C’è infatti un profondo romanticismo di fondo, lo stesso con cui lo stilista guarda alla natura più selvaggia della sua terra. Il tutto declinato secondo le silhouette e i canoni tipici dei primi del ‘900: gli abiti di broccato nero con le maniche a gigot, le camicie bianche dai colletti inamidati o ancora i bustini e le gonnellone avrebbe potuto benissimo indossarli la stessa Deledda ai suoi tempi. Poi i capelli legati in trecce, pettinatura pettinatura rural-retrò per eccellenza. Eppure è tutto più contemporaneo che mai.

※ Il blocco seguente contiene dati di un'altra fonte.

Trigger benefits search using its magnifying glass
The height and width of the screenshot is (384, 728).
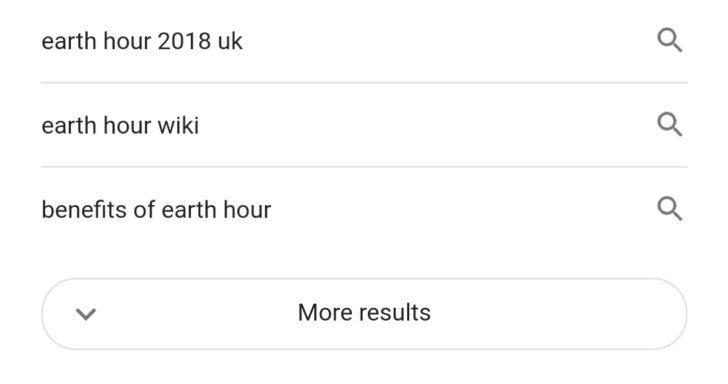click(670, 208)
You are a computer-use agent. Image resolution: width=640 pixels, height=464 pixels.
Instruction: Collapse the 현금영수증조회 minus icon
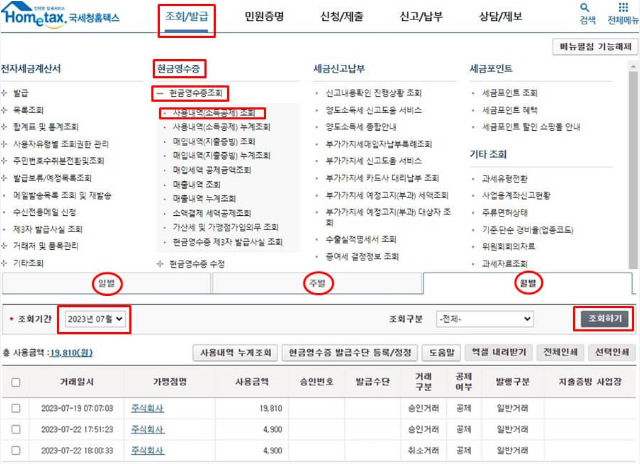[160, 93]
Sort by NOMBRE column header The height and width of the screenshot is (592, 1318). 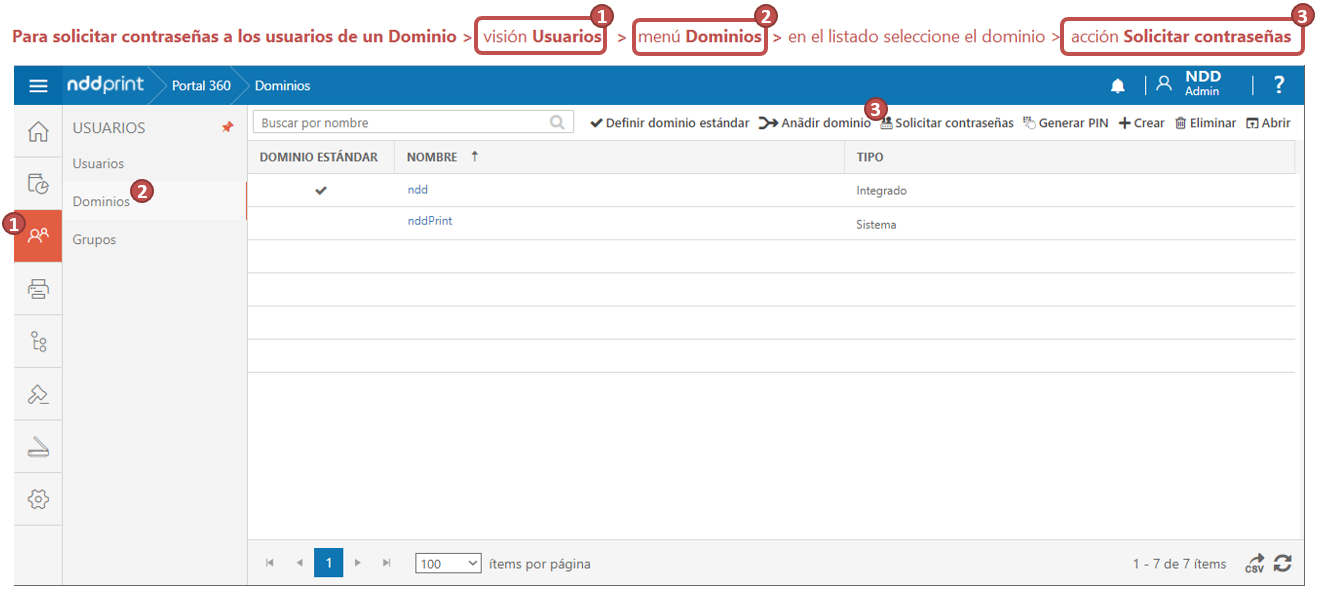point(432,157)
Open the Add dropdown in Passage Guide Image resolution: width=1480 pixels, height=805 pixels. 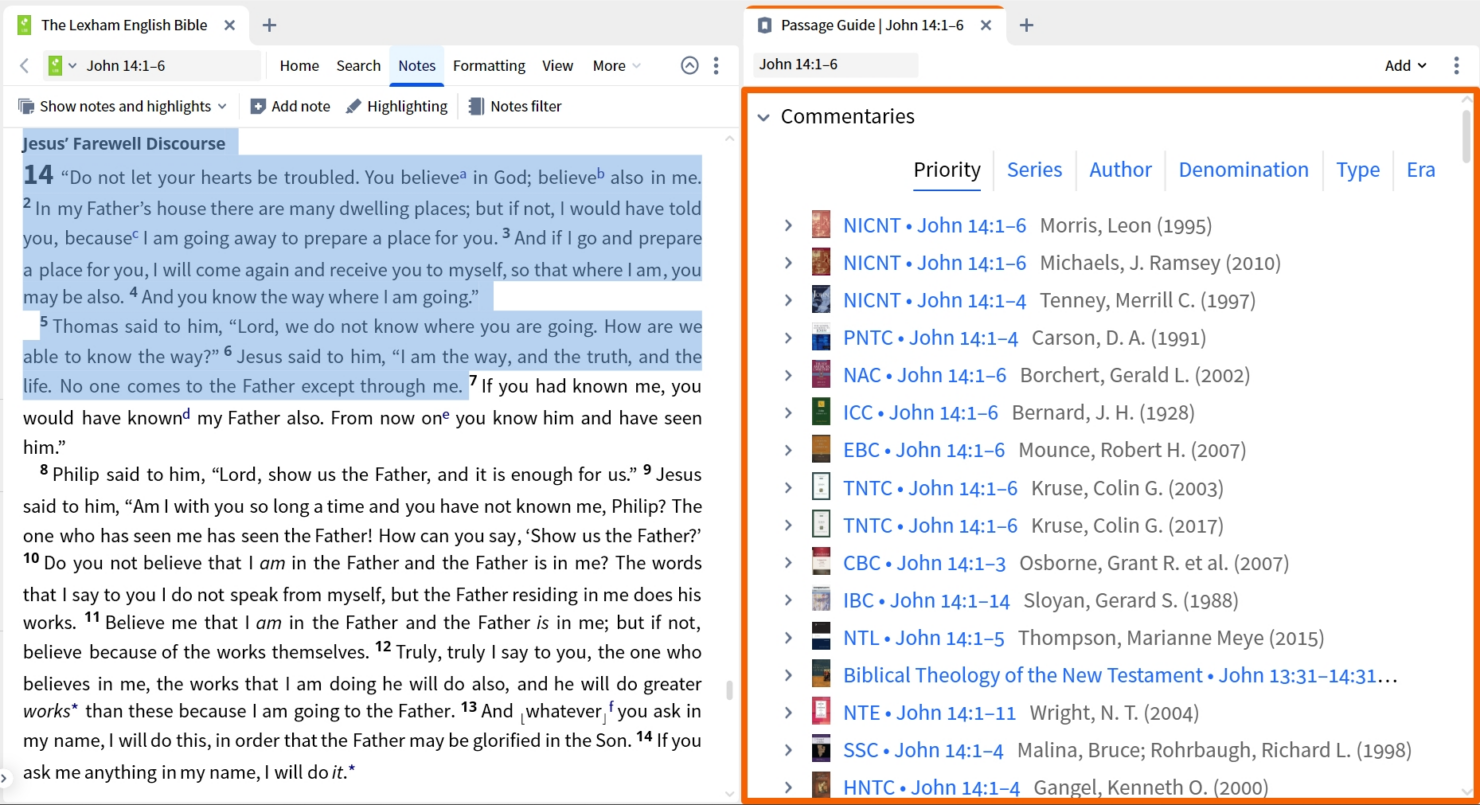[x=1404, y=64]
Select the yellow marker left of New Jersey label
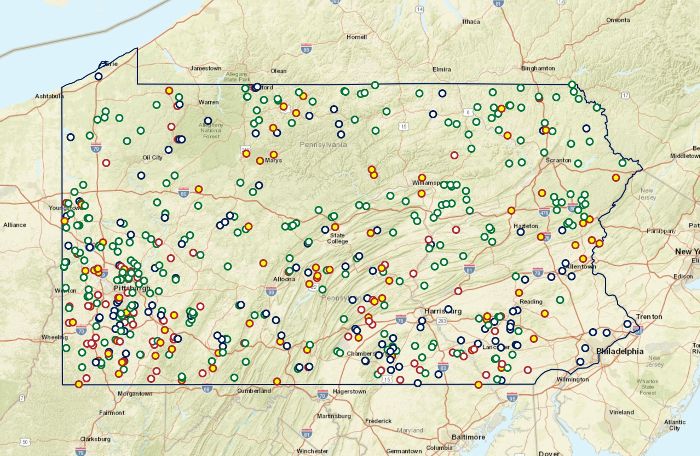 [x=616, y=177]

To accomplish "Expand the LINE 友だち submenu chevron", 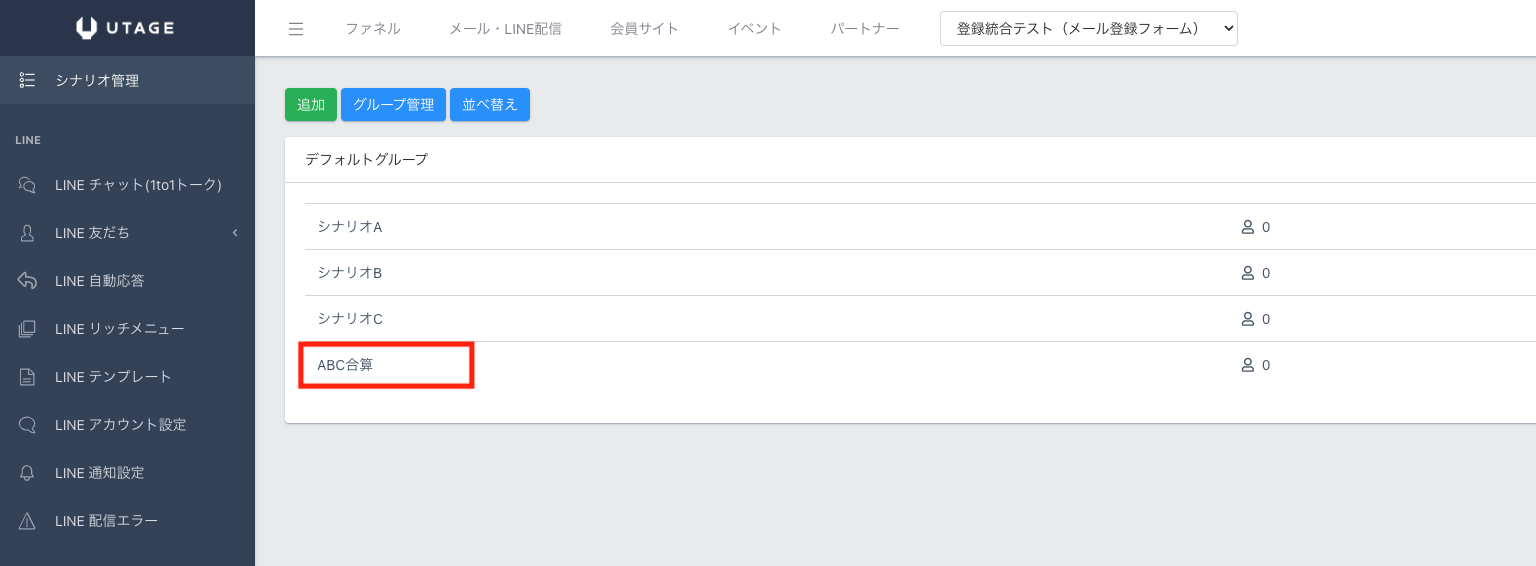I will coord(235,233).

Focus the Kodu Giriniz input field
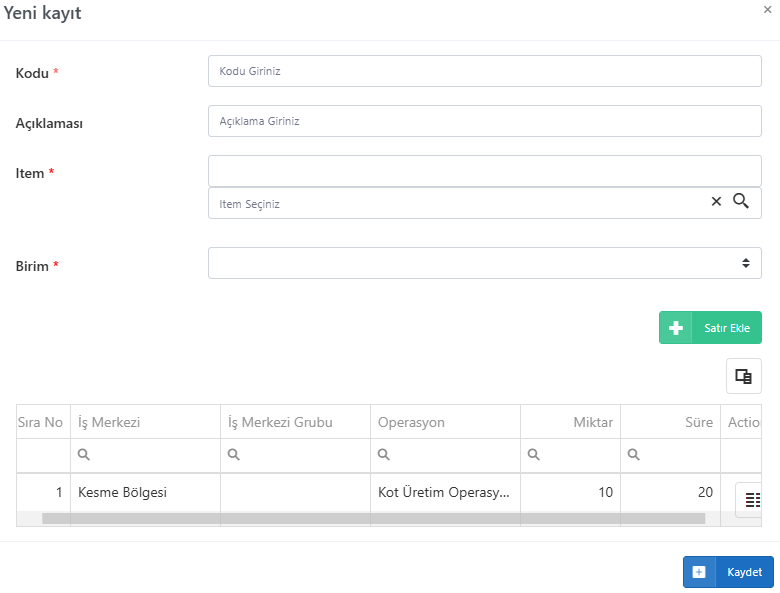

Anche i coricheddos, i dolci della pasticceria sarda che qui si fanno pattern e accessorio. Senza dimenticare le contaminazioni internazionali, come nel caso del tartan dei kilt scozzesi. Perché la sua moda, proprio come la cultura sarda, è da sempre aperta a incontri e commistioni con altre culture, con il diverso. È l’ennesima accorata ode che Antonio Marras fa alla sua isola, ai suoi valori profondi, all’importanza della salvaguardia delle tradizioni. Che poi sono gli stessi principi che hanno segnato il temperamento eccezionale di Grazia Deledda, che lui qui idealizza e celebra come un poeta cortese. E non possiamo che pensare proprio a lei quando, sul finale, in passerella arriva una vera regina dei boschi, con tanto di corona.